Stored data entries:
────

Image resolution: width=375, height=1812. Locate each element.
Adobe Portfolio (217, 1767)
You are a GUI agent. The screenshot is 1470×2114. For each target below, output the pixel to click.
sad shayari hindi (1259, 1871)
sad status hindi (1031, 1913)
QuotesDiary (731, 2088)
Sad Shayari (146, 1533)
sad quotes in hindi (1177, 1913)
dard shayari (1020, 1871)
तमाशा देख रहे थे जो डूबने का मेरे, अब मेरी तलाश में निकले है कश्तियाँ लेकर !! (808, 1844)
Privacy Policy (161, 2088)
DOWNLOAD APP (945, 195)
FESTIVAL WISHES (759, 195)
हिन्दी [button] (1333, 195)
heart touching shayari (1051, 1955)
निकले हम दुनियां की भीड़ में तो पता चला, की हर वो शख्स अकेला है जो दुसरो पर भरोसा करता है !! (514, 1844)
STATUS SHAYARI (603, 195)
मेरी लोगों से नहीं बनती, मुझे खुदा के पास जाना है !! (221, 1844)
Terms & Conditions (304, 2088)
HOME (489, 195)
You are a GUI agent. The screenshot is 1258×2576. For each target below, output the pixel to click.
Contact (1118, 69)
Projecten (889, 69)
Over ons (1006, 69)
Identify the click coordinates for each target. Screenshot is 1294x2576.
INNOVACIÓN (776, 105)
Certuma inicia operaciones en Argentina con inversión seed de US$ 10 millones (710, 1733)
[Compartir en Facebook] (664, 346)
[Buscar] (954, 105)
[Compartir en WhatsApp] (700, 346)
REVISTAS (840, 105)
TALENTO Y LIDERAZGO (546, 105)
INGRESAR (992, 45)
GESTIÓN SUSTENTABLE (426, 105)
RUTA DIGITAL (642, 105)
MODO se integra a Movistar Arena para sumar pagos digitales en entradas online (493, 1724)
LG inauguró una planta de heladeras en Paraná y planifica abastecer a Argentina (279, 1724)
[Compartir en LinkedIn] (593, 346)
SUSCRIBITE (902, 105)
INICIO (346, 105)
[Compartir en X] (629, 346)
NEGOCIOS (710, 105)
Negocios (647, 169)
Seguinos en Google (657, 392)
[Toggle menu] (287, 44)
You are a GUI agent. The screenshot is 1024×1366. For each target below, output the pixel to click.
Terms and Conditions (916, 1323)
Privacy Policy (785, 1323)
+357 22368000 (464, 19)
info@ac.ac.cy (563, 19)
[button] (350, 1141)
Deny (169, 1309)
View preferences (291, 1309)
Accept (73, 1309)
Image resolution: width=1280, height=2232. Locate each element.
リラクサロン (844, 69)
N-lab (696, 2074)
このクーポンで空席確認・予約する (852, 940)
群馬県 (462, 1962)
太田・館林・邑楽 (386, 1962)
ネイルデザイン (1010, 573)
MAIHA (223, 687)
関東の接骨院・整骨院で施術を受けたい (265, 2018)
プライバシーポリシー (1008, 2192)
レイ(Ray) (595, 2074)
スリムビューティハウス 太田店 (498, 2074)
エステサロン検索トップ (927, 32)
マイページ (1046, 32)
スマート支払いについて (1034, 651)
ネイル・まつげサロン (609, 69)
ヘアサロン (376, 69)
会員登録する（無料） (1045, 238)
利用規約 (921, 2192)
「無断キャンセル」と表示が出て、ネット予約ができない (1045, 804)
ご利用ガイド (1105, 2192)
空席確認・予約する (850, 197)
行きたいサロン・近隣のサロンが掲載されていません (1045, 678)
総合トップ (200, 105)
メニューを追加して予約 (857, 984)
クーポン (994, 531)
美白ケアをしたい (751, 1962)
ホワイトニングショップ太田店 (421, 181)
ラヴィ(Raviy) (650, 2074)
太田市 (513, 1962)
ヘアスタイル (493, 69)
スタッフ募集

────

**What is expected**:
From the entries above, give again exactly the lines running from the line with "Terms and Conditions (916, 1323)" to the line with "利用規約 (921, 2192)"; include both of those lines.

**Problem solution**:
Terms and Conditions (916, 1323)
Privacy Policy (785, 1323)
+357 22368000 (464, 19)
info@ac.ac.cy (563, 19)
[button] (350, 1141)
Deny (169, 1309)
View preferences (291, 1309)
Accept (73, 1309)
Image resolution: width=1280, height=2232. Locate each element.
リラクサロン (844, 69)
N-lab (696, 2074)
このクーポンで空席確認・予約する (852, 940)
群馬県 (462, 1962)
太田・館林・邑楽 (386, 1962)
ネイルデザイン (1010, 573)
MAIHA (223, 687)
関東の接骨院・整骨院で施術を受けたい (265, 2018)
プライバシーポリシー (1008, 2192)
レイ(Ray) (595, 2074)
スリムビューティハウス 太田店 (498, 2074)
エステサロン検索トップ (927, 32)
マイページ (1046, 32)
スマート支払いについて (1034, 651)
ネイル・まつげサロン (609, 69)
ヘアサロン (376, 69)
会員登録する（無料） (1045, 238)
利用規約 (921, 2192)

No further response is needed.